Блок текста:
□ □ □ □

Апология живописи


Валерия Кошлякова, одного из самых знаменитых современных российских художников, не интересует фетиш новизны. Его заботит, что в мире, где никто не пытается специально уничтожить или предать забвению культурный архив, утрачивается умение читать живопись. Это происходит в том числе благодаря многообразию неизобразительных форм contemporary art и стремлению ключевых институций поощрять лишь то, что делается вопреки традиции. Поэтому он пристально смотрит на античные истоки европейского искусства и даже пытается объяснять неофитам грамматику живописи. К окончанию его большой выставки «Элизии» в Музее русского экспрессионизма SPEAR’S Russia подготовил интервью с художником.

24.01.2017





На пресс-конференции перед открытием своей выставки вы сказали, что художнику сегодня наконец-то позволено просто вести тему, «исполнять» ее, как музыканту. Новизна перестала быть важнейшим требованием, которое предъявят к работе. Что случилось? Почему это произошло, какие требования остались, согласны ли с вами коллеги?

Да, на пресс-конференции я использовал для сравнения музыку как один из видов искусства. Она оказалась более пластичной и передовой, чем наше визуальное искусство. Первое ее преимущество – та недемократичная, но справедливая защита от дилетантизма. В музыке сразу виден ваш уровень, как только вы откроете рот. В нашей области – наоборот, какофония самовыражения различных языков. Классическая музыка была в ужасе, когда рождался джаз, потом джаз не принимал рок, но со временем все отслоилось, и сегодня они сосуществуют вместе. Сейчас у нас все направления в одной банке, поэтому сказать, что думают коллеги (и есть ли вообще коллеги), тем более найти понимание – невозможно, с этим искусство уже рассталось, художники при своем одиночестве выражают только собственное мнение. Что касается новизны – я говорил, что новизна проекта в искусстве ХХ века держалась на острой зрительской реакции. Искусство медленными темпами заучивало и накапливало опыт 2000 лет, а освобождалось от этого опыта и боролось с ним 50 лет. Теперь трудно представить, от чего уже нам освобождаться в искусстве, разве что от проблем несовершенной жизни, но в этой области перемены происходят крайне медленно. Поэтому для меня важным в сегодняшнем искусстве остается ряд сложных требований, унаследованных из искусства прошлого, которое как бы существует незаметно, но требует по отношению к себе конкурентоспособного продукта, появляющегося сегодня или завтра. И если кто-то это не признает, он занимается другой деятельностью.

□ □ □ □

Задачи для решения:
- A) В каком музее проходила выставка «Элизии», о которой говорится в интервью с Валерием Кошляковым?
- B) Напишите, что следует в интервью с Валерием Кошляковым после его последней фразы.

Строки из набора данных для экранной привязки:
□ □ □ □

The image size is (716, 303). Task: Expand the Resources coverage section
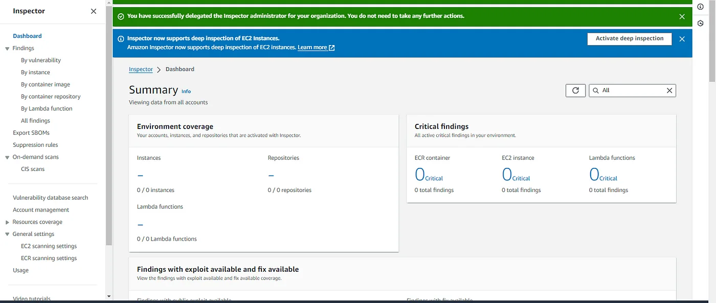pyautogui.click(x=7, y=222)
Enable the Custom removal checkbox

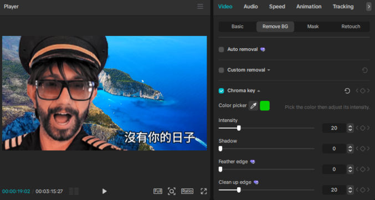pyautogui.click(x=221, y=70)
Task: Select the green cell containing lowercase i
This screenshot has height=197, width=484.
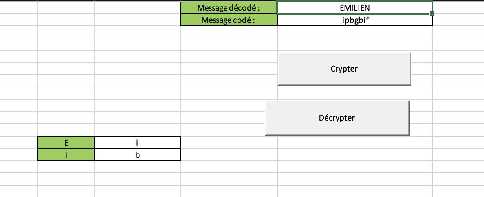Action: coord(66,154)
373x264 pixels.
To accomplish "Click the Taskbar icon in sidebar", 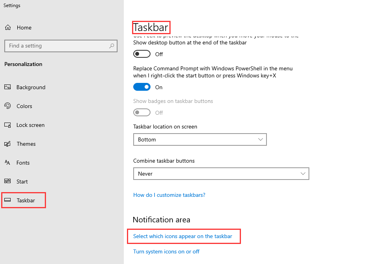I will (7, 200).
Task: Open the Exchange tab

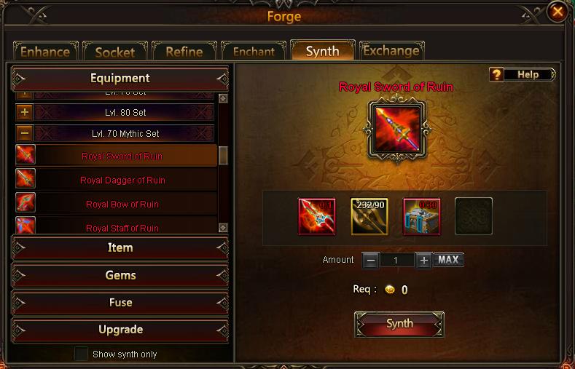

□ □ □ □

Результаты заданий:
- A) В Музее русского экспрессионизма.

- B)
Кто делает выбор, кто сегодня обладает властью объявлять или не объявлять что-либо искусством? Чей голос оказывается решающим: кураторов, коллекционеров, директоров музеев или самих художников?

Любая современность – и в истории, и сегодня – живет своими пристрастиями и своим выбором, и, безусловно, модные кураторы, музейщики, коллекционеры сейчас «строят день», но бессильны перед выбором будущего, и, конечно, признание современников часто оказывалось для искусства неважным. Для нас 20 лет – это большой срок, а для искусства – мгновение, у него другой ритм.

Проблема нашего времени, говорили вы, в том, что искусство дает актуальность и злободневность, но не дает красивых образов, а ждать от него в конце концов будут именно этого. Как вы решаете эту задачу, готовы ли оправдывать ожидания?

Искусство мы любим не абстрактно, а конкретно, какой-то картинный убедительный образ от самой работы, и только это глубоко остается в сознании. Конечно, все усложнилось, и сегодня образом может стать уже не сюжет и персонаж из картины, а как, например, у меня на выставке «Элизии», сама традиционная старая живопись со стен темперных фресок.

Кажется, вам небезразлична тема визуализации амбиций и величия, поэтому еще один вопрос о создании верных образов. Как показать русское?

Это видно на примере моей последней выставки в Музее русского импрессионизма, где я хотел вернуть на стены большие цветные живописные плоскости, чтобы зритель не забывал эту классическую музыку. И в этом ряду я являюсь ее исполнителем, напоминая о том, что такой тип художника и искусства никуда не исчезал. Просто в последние 20 лет делали ставку на другой тип неизобразительного искусства.

Перестать быть русским, как вы считаете, нельзя. Сейчас вы живете в Париже, что для вас значит смена культуры (как минимум культуры повседневности) и самого пространства обитания? Отправляясь в Россию, берете ли вы Париж с собой? Заставляет ли он вас думать, смотреть и работать иначе?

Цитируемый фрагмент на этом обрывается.